(The following article about Times-Mirror-Newsday’s hidden history was written before the 2000 merger between the Tribune Company and Times-Mirror-Newsday. It first appeared in the March 6, 1991 issue of the now-defunct Lower East Side alternative weekly Downtown.)
It wasn’t until 1963 that Times-Mirror-Newsday hired its first African-American reporter. One of its early African-American reporters, Les Payne, was only hired in 1969, after he had written speeches for U.S. General William Westmoreland in Vietnam during the Vietnam War era.
In 1978, a Times-Mirror-Newsday African-American reporter named Sam Washington committed suicide and in its obituary of him Times-Mirror-Newsday mentioned that he had beaten his wife during his lifetime. The small caucus of African-American reporters at the newspaper was angered by the tone of the Washington obituary because previously-published obituaries of white Times-Mirror-Newsday employees who had committed suicide had not mentioned the negative actions of the deceased. The caucus of African-American reporters then circulated a memo in which it declared: “This treatment was not surprising, for we know, as Sam reluctantly and quite painfully discovered, that the Suffolk editor particularly treats blacks in a dehumanizing manner.”
Like most U.S. Establishment mass media institutions, Times-Mirror-Newsday has discriminated against women historically. In December 1973, the women employees of Times-Mirror-Newsday filed a formal complaint against the newspaper for sex discrimination with the federal government’s Equal Employment Opportunity Commission. And on Jan. 13, 1975, the Times-Mirror-Newsday women filed a class-action lawsuit which charged the newspaper with institutional sexism, the Carter vs. Newsday case. In 1982, Times-Mirror-Newsday finally agreed to an out-of-court settlement with the women reporters who were suing the newspaper. Times-Mirror-Newsday agreed to pay $130,300 in damages to 740 of its current and former women employees.

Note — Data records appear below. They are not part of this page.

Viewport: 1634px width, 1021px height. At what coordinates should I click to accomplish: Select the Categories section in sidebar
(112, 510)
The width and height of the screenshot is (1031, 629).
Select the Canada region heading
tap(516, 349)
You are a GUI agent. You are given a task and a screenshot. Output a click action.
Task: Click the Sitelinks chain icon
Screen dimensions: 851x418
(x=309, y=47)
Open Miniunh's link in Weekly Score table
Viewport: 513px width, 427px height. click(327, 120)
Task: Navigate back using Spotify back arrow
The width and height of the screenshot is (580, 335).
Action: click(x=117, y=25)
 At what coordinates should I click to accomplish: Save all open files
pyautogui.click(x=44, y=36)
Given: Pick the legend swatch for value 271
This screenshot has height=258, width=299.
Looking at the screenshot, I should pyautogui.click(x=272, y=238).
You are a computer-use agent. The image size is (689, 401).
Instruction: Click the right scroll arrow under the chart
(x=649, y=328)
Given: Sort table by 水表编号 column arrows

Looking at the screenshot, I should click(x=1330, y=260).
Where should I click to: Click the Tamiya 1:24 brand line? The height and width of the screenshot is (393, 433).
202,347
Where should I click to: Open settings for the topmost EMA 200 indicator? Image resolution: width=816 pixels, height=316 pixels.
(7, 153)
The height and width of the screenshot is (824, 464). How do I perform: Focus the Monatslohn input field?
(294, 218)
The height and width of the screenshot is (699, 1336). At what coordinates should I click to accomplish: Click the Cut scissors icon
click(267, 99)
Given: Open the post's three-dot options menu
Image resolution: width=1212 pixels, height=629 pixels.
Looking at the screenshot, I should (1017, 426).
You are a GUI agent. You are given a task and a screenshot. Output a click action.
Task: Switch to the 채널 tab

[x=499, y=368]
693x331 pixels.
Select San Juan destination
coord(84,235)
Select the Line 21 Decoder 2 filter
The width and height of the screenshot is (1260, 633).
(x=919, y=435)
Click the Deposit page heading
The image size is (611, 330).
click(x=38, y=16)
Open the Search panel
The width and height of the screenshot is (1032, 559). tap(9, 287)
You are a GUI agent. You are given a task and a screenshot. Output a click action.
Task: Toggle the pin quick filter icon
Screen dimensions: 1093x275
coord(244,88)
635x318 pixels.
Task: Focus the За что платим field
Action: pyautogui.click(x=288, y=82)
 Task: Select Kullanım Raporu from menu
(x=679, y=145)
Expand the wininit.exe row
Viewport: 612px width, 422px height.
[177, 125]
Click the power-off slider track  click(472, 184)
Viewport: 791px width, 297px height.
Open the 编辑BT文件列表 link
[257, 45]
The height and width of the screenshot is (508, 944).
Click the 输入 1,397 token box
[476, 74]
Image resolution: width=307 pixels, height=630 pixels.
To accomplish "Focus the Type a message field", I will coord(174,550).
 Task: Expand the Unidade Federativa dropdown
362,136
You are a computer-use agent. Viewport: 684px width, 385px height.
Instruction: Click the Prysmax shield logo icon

The New York editor of Times-Mirror-Newsday’s [now-defunct] “New York Newsday” edition, Donald Forst, gained something of an adversarial reputation with employees when he worked in the Long Island office of Times-Mirror-Newsday. According to Robert Keeler’s Newsday book, at that time Times-Mirror-Newsday women reporters had heard Forst “regularly use short, vulgar, offensive synonyms for the word `woman,’” and “knew that he had asked women personal questions about their sexual preferences and had described his own fantasies in graphic detail.”
Within three years after Times-Mirror-Newsday’s New York Newsday edition began to circulate in Manhattan under Forst’s editorship, according to Keeler’s Newsday book, its “newsroom in New York had taken on the air of a men’s locker room—too many crude and offensive epithets flung at women, too many sexual jokes and anti-gay put-downs.” In response, in the fall of 1987, the newspaper’s City Business Section editor, Amanda Harris, its Metropolitan Desk editor, Laura Durkin, and a reporter named Marianne Arneberg met at the Lion’s Head restaurant in the West Village to discuss what they felt was the sexist atmosphere at Times-Mirror-Newsday. They decided to meet every Sunday afternoon at Arneberg’s apartment with more than 20 other newspaper employees to discuss the newspaper management’s sexism in the area of assignments and promotion, as well as the sexist newsroom atmosphere. According to Keeler’s Newsday book, Times-Mirror-Newsday women reporters felt that the newspaper’s men were generally given higher merit raises by Times-Mirror-Newsday managers than women, for sexist reasons.
Around the same time its women staff members were complaining about the newspaper’s sexism, its then-New York Newsday metropolitan editor, John Cotter, was asked to resign by his Times-Mirror-Newsday supervisors in the corporate hierarchy because he used the word “n----r” in a professional conversation.
Asked by Downtown in early 1991 how he would respond to some of the charges published in Robert Keeler’s Newsday book that New York Newsday’s office atmosphere has, historically, been sexist and racist, then Managing Editor Toedtman answered that “Twenty-two percent of the Newsday metropolitan staff is minority or Black and Latino. I think there was a concern” about sexism in the editorial office but it has “long ceased to be a problem, although “we’re not any less vigilant.” In Toedtman’s view, the now-defunct New York Newsday in the early 1990s was “a very challenging place to work” and “our circulation is increasing because we are doing a good job covering New York.”